Como gestor, seu legado transcenderá gerações. Ladeado de um grupo de poucos jovens, em 1978, fundou a Comunidade Canção Nova, no interior de São Paulo. Já em 1980, a Rádio Canção Nova era o primeiro passo de um ousado projeto de atuação nos meios de comunicação. Sob sua presidência, esse grupo da pequena Cachoeira Paulista passou a ter sua editora própria, emissora de TV, centro de formação laico-clerical, além da construção de um enorme complexo de evangelização com capacidade para 80 mil pessoas. Compositor de belíssimas obras do cancioneiro Católico, recebeu do Papa Bento XVI o título de Monsenhor, como reconhecimento pelos relevantes serviços prestados à Igreja, estando suas homilias e pregações até hoje sempre nas listas das maiores visualizações.

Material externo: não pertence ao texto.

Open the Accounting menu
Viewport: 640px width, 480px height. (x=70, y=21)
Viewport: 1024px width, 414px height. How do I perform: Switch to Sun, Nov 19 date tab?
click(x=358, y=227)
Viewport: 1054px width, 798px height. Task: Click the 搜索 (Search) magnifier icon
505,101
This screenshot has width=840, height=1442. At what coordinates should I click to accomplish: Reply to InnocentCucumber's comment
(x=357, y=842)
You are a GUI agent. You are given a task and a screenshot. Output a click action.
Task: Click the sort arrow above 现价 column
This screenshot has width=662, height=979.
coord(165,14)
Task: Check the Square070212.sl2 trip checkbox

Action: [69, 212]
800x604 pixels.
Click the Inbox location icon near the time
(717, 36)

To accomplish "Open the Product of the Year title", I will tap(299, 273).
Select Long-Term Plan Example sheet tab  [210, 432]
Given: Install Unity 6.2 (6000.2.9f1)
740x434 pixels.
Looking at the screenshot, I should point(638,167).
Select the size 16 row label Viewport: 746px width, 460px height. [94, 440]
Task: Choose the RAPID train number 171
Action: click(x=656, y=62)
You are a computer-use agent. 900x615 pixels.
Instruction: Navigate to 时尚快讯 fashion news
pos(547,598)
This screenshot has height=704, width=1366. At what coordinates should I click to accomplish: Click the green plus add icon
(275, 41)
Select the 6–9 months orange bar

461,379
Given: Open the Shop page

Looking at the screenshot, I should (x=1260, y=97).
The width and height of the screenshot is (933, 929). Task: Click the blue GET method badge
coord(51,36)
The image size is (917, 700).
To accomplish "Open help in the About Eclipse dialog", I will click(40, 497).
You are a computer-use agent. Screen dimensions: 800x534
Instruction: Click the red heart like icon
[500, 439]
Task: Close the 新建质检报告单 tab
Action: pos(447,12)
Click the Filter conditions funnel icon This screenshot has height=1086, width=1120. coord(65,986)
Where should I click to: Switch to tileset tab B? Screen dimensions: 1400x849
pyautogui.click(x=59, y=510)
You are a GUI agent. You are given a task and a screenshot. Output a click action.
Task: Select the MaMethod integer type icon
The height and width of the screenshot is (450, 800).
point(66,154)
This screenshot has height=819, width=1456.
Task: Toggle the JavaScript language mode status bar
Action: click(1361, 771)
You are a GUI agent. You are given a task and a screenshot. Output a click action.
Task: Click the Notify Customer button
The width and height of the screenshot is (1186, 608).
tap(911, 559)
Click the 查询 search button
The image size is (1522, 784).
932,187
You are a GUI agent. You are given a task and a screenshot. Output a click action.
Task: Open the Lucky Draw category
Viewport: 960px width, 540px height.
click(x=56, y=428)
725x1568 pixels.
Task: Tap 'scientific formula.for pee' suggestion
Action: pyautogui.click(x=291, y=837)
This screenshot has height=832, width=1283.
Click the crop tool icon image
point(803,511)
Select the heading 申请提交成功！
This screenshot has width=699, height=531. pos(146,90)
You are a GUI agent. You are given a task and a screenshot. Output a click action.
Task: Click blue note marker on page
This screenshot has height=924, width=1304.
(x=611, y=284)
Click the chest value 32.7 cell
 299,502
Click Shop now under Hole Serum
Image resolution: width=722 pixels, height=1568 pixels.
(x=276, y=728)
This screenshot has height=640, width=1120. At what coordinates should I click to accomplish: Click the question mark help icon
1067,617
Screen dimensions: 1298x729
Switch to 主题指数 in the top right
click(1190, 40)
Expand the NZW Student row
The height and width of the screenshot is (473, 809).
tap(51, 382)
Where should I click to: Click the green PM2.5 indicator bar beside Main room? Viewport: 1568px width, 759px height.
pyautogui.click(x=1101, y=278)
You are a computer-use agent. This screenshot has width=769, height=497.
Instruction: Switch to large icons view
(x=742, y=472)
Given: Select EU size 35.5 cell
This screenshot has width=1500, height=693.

Tudo isso é de cognição geral. Mas acho imprescindível destacar uma lição de liberdade de expressão que ele deixou a nós todos. Dentro de seu proselitismo religioso, concretude de valores e argumentação contundente jamais sobrepuseram-se ao respeito devido aos semelhantes adeptos de outras religiões. Padre Jonas fora vítima dos que se autointitulam politicamente corretos, chegando a ser, inclusive, denunciado pelo Ministério Público da Bahia, nos termos do art. 20 da Lei 7.716/1989 (crime de incitação à discriminação religiosa), quando da publicação de um livro católico. E nada mais era do que a catequese de um padre sendo padre. Máxima que, embora pareça simples, precisou da análise do Supremo Tribunal Federal para assim ser reconhecida. Sinal das tais pessoas e relações líquidas que o inglês Bauman descreve de forma tão magistral. Concorde ou não com sua catequese, a solidez do Pe Jonas é indiscutível, jamais tendo curvado suas convicções ao senso comum.

Portanto, vale dizer que se você é católico, perdemos um sacerdote ungido pelo Espírito Santo. Se você é um admirador de líderes de sucesso, o legado do Padre Jonas fala por si só. Sob qualquer hipótese, como brasileiros, que saibamos nos inspirar nesse homem de inquestionável retidão moral e exercício justo da tão falada, mas pouco respeitada liberdade de expressão. Expressão sempre; agressão jamais. A lição está posta e “não dá mais pra voltar”.